Exercise requirements.
Copy each of the following records word for word, keeping every line unchanged.
--- Begin Data to use ---
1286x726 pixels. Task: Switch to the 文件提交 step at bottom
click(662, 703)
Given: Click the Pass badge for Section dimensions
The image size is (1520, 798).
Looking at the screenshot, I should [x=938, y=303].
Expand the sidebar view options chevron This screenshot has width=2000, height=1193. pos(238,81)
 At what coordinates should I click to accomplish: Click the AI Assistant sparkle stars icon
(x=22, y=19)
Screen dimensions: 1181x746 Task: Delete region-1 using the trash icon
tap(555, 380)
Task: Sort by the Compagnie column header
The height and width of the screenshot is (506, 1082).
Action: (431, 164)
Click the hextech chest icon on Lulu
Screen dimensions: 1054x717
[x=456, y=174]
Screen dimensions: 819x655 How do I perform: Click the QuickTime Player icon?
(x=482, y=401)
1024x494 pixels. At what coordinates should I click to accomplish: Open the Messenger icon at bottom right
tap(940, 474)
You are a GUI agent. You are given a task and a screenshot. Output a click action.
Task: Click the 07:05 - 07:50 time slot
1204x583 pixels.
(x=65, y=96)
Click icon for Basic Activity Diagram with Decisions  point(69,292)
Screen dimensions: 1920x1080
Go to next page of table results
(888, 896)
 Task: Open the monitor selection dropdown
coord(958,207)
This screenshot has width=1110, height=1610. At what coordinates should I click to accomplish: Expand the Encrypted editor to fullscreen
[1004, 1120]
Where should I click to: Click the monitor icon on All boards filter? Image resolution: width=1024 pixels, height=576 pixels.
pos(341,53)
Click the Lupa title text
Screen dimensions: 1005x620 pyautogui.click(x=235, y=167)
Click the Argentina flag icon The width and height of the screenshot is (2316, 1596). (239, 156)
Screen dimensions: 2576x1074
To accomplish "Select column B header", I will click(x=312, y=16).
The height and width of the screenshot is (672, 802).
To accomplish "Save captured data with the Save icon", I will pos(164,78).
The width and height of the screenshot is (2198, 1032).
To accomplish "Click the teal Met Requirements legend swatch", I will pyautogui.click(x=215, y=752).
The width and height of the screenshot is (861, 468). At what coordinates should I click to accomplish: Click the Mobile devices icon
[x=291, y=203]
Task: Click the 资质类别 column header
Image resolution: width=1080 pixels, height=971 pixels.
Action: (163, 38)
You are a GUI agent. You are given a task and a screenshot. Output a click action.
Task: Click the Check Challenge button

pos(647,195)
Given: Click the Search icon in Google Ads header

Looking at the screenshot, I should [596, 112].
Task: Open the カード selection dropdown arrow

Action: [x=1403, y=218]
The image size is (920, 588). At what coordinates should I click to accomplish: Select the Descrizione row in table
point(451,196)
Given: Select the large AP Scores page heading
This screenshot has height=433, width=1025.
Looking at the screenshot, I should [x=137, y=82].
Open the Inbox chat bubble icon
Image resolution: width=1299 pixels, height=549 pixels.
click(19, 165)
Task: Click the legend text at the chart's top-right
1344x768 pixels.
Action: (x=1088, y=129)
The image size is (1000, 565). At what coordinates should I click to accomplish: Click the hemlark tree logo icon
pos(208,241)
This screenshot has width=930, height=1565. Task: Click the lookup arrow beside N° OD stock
--- End Data to use ---
Final result.
1286x726 pixels. Task: Switch to the 文件提交 step at bottom
click(662, 703)
Given: Click the Pass badge for Section dimensions
The image size is (1520, 798).
Looking at the screenshot, I should [x=938, y=303].
Expand the sidebar view options chevron This screenshot has width=2000, height=1193. pos(238,81)
 At what coordinates should I click to accomplish: Click the AI Assistant sparkle stars icon
(x=22, y=19)
Screen dimensions: 1181x746 Task: Delete region-1 using the trash icon
tap(555, 380)
Task: Sort by the Compagnie column header
The height and width of the screenshot is (506, 1082).
Action: (431, 164)
Click the hextech chest icon on Lulu
Screen dimensions: 1054x717
[x=456, y=174]
Screen dimensions: 819x655 How do I perform: Click the QuickTime Player icon?
(x=482, y=401)
1024x494 pixels. At what coordinates should I click to accomplish: Open the Messenger icon at bottom right
tap(940, 474)
You are a GUI agent. You are given a task and a screenshot. Output a click action.
Task: Click the 07:05 - 07:50 time slot
1204x583 pixels.
(x=65, y=96)
Click icon for Basic Activity Diagram with Decisions  point(69,292)
Screen dimensions: 1920x1080
Go to next page of table results
(888, 896)
 Task: Open the monitor selection dropdown
coord(958,207)
This screenshot has width=1110, height=1610. At what coordinates should I click to accomplish: Expand the Encrypted editor to fullscreen
[1004, 1120]
Where should I click to: Click the monitor icon on All boards filter? Image resolution: width=1024 pixels, height=576 pixels.
pos(341,53)
Click the Lupa title text
Screen dimensions: 1005x620 pyautogui.click(x=235, y=167)
Click the Argentina flag icon The width and height of the screenshot is (2316, 1596). (239, 156)
Screen dimensions: 2576x1074
To accomplish "Select column B header", I will click(x=312, y=16).
The height and width of the screenshot is (672, 802).
To accomplish "Save captured data with the Save icon", I will pos(164,78).
The width and height of the screenshot is (2198, 1032).
To accomplish "Click the teal Met Requirements legend swatch", I will pyautogui.click(x=215, y=752).
The width and height of the screenshot is (861, 468). At what coordinates should I click to accomplish: Click the Mobile devices icon
[x=291, y=203]
Task: Click the 资质类别 column header
Image resolution: width=1080 pixels, height=971 pixels.
Action: (163, 38)
You are a GUI agent. You are given a task and a screenshot. Output a click action.
Task: Click the Check Challenge button

pos(647,195)
Given: Click the Search icon in Google Ads header

Looking at the screenshot, I should [596, 112].
Task: Open the カード selection dropdown arrow

Action: [x=1403, y=218]
The image size is (920, 588). At what coordinates should I click to accomplish: Select the Descrizione row in table
point(451,196)
Given: Select the large AP Scores page heading
This screenshot has height=433, width=1025.
Looking at the screenshot, I should [x=137, y=82].
Open the Inbox chat bubble icon
Image resolution: width=1299 pixels, height=549 pixels.
click(19, 165)
Task: Click the legend text at the chart's top-right
1344x768 pixels.
Action: (x=1088, y=129)
The image size is (1000, 565). At what coordinates should I click to accomplish: Click the hemlark tree logo icon
pos(208,241)
This screenshot has width=930, height=1565. Task: Click the lookup arrow beside N° OD stock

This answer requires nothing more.